Almendras: nutrición e inflamación

Comer un puñado de cualquier tipo de tuerca proporciona un aumento de fibra, nutrientes y grasas insaturadas saludables para el corazón. Pero las almendras tienen un ligero borde sobre muchos otros frutos secos. Contienen más proteína, fibra, calcio y vitamina E que siete otras nueces de árbol muy consumidas, según la Universidad de Michigan. Además de sus papeles regulares en su cuerpo, algunos de los nutrientes en las almendras, como la vitamina E y el magnesio, también ayudan a combatir la inflamación.

Fundamentos de la nutrición

Una porción de nueces es de 1 onza, o 1/3 taza, de acuerdo con la Academia de Nutrición y Dietética. Una onza de almendras equivale a unos 20 a 24 granos enteros. Mantenga esta porción en mente para asegurarse de que no se exceda porque 1 onza de almendras tostadas contiene 170 calorías. Esta porción tiene 14,9 gramos de grasa total, que incluye 9,38 gramos de grasa monoinsaturada y 3,67 gramos de grasa poliinsaturada. Ambos tipos de grasa insaturada ayudan a reducir el colesterol. Además de magnesio y vitamina E, una porción de almendras suministra calcio, hierro, zinc, manganeso y niacina.

Antioxidante Vitamina E

En su trabajo principal como antioxidante, la vitamina E neutraliza las moléculas reactivas llamadas radicales libres. La vitamina E protege las grasas en todo el cuerpo, incluyendo las grasas que proporcionan estructura a las membranas celulares y lipoproteínas, que transportan el colesterol a través de su torrente sanguíneo. Cuando los radicales libres no son neutralizados, se unen a las moléculas de grasa, que daña la estructura y desencadena la inflamación. La vitamina E en forma de alfa-tocoferol también reduce la cantidad de sustancias que desencadenan la inflamación, de acuerdo con el Instituto Linus Pauling. Una onza de almendras tostadas contiene 6,78 miligramos de vitamina E, o 45 por ciento de la dieta dietética recomendada de 15 miligramos.

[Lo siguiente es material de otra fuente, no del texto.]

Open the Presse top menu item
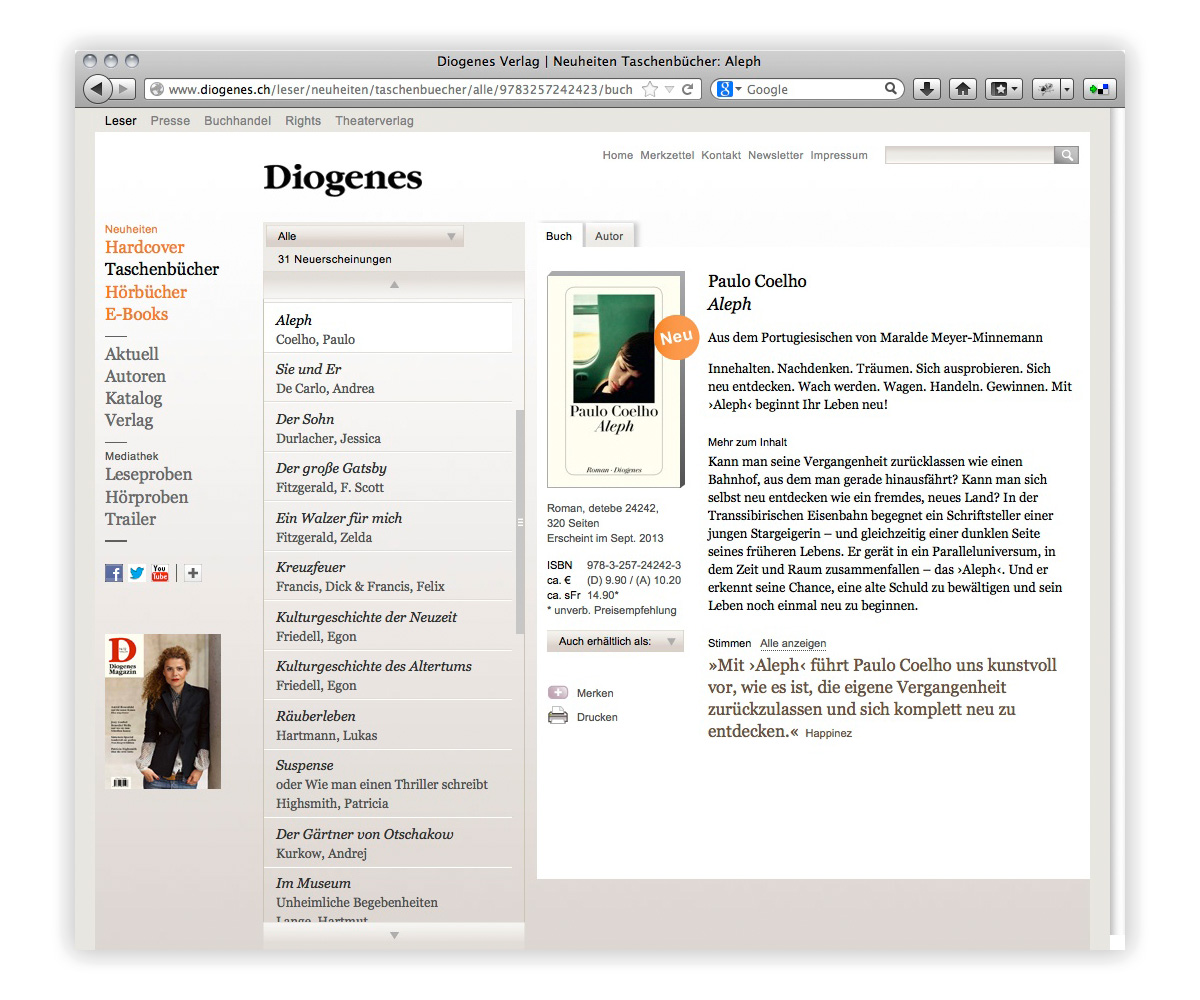This screenshot has width=1200, height=1000. [x=170, y=121]
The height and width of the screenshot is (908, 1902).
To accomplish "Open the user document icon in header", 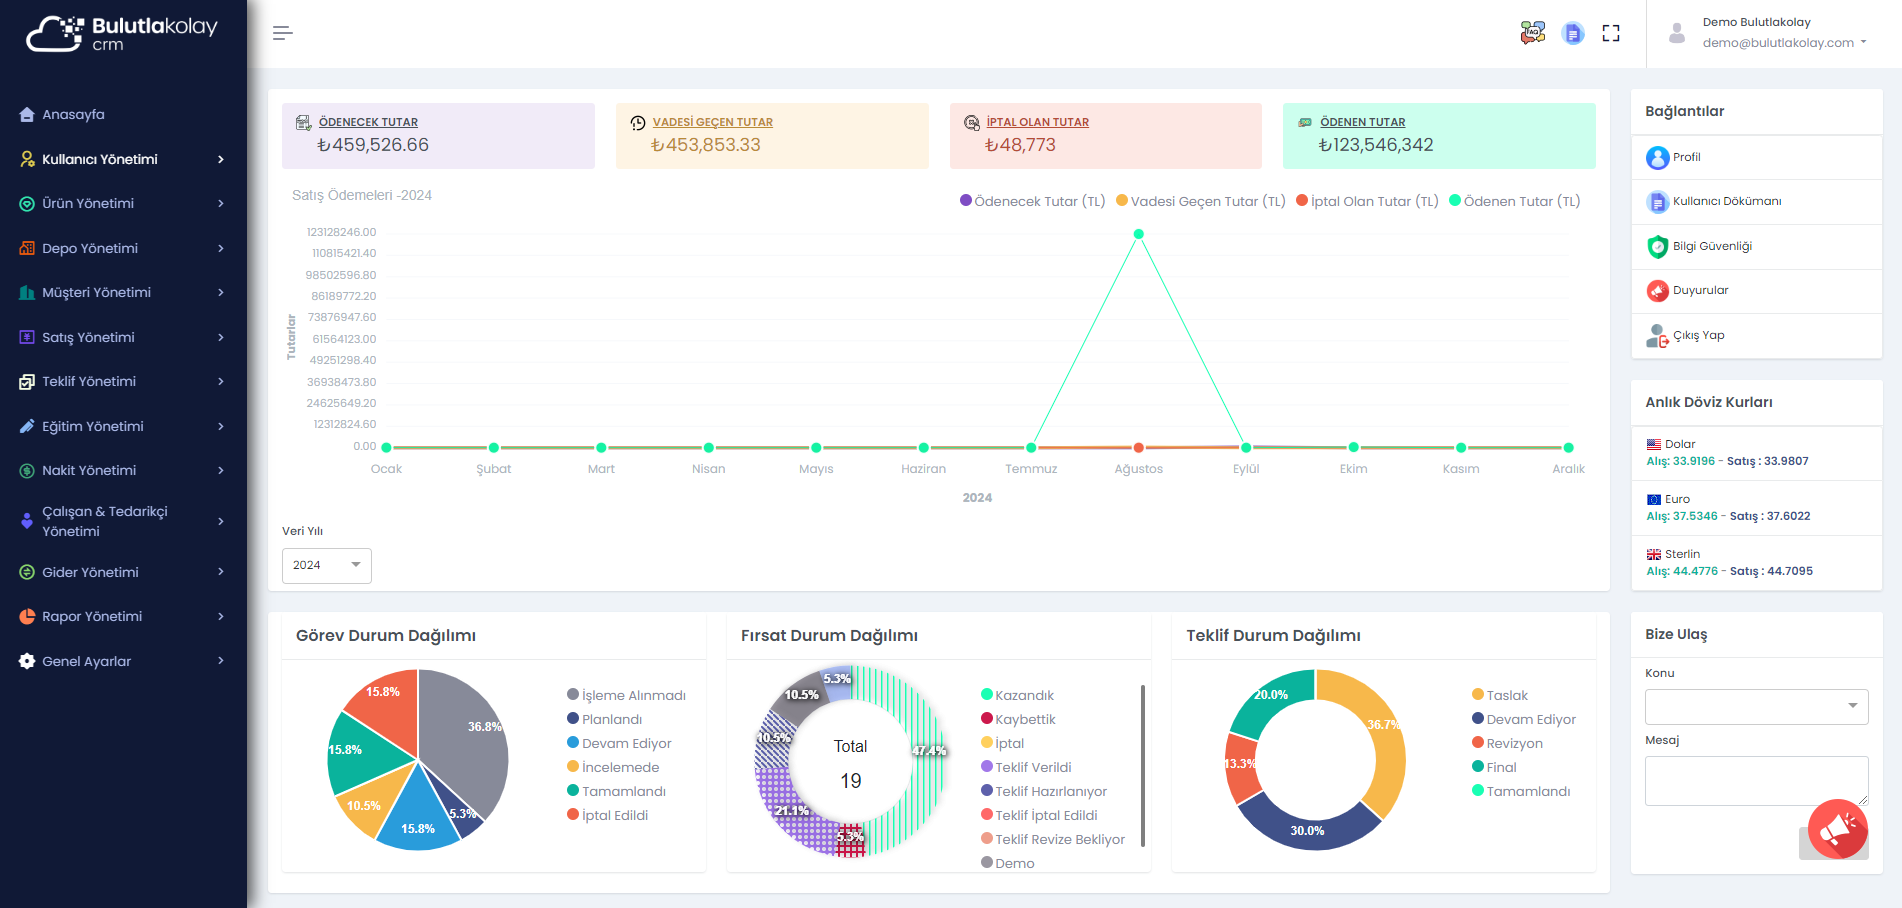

Más Magnesio Menos Inflamación

Necesita magnesio para producir ADN y proteínas, construir huesos, regular la presión arterial y mantener los músculos y los nervios funcionando. También ayuda a combatir la inflamación. Cuando una sustancia llamada proteína C-reactiva, o CRP, se encuentra en su sangre, indica la presencia de inflamación en algún lugar de su cuerpo. El magnesio está significativamente e inversamente asociado con los niveles de PCR, de acuerdo con un artículo en la edición de febrero de 2014 de la “Revista Europea de Nutrición Clínica”. Si usted consume menos de la dieta recomendada – 320 miligramos para las mujeres y 420 miligramos para Hombres diarios – usted es más probable tener niveles elevados de CRP, informes el instituto de Linus Pauling.

La investigación apoya el papel antiinflamatorio

Las almendras prometen reducir la inflamación, así como mantener el azúcar en la sangre equilibrada y mantener un peso saludable, de acuerdo con una revisión publicada en julio de 2012 cuestión de la “Journal of Agricultural and Food Chemistry”. A la nutrición de nutrientes, incluyendo grasas monoinsaturadas, magnesio, cobre, alfa-tocoferol y fitonutrientes. Mientras más investigación es necesaria, la evidencia actual apoya el potencial de la almendra para ayudar a prevenir enfermedades crónicas.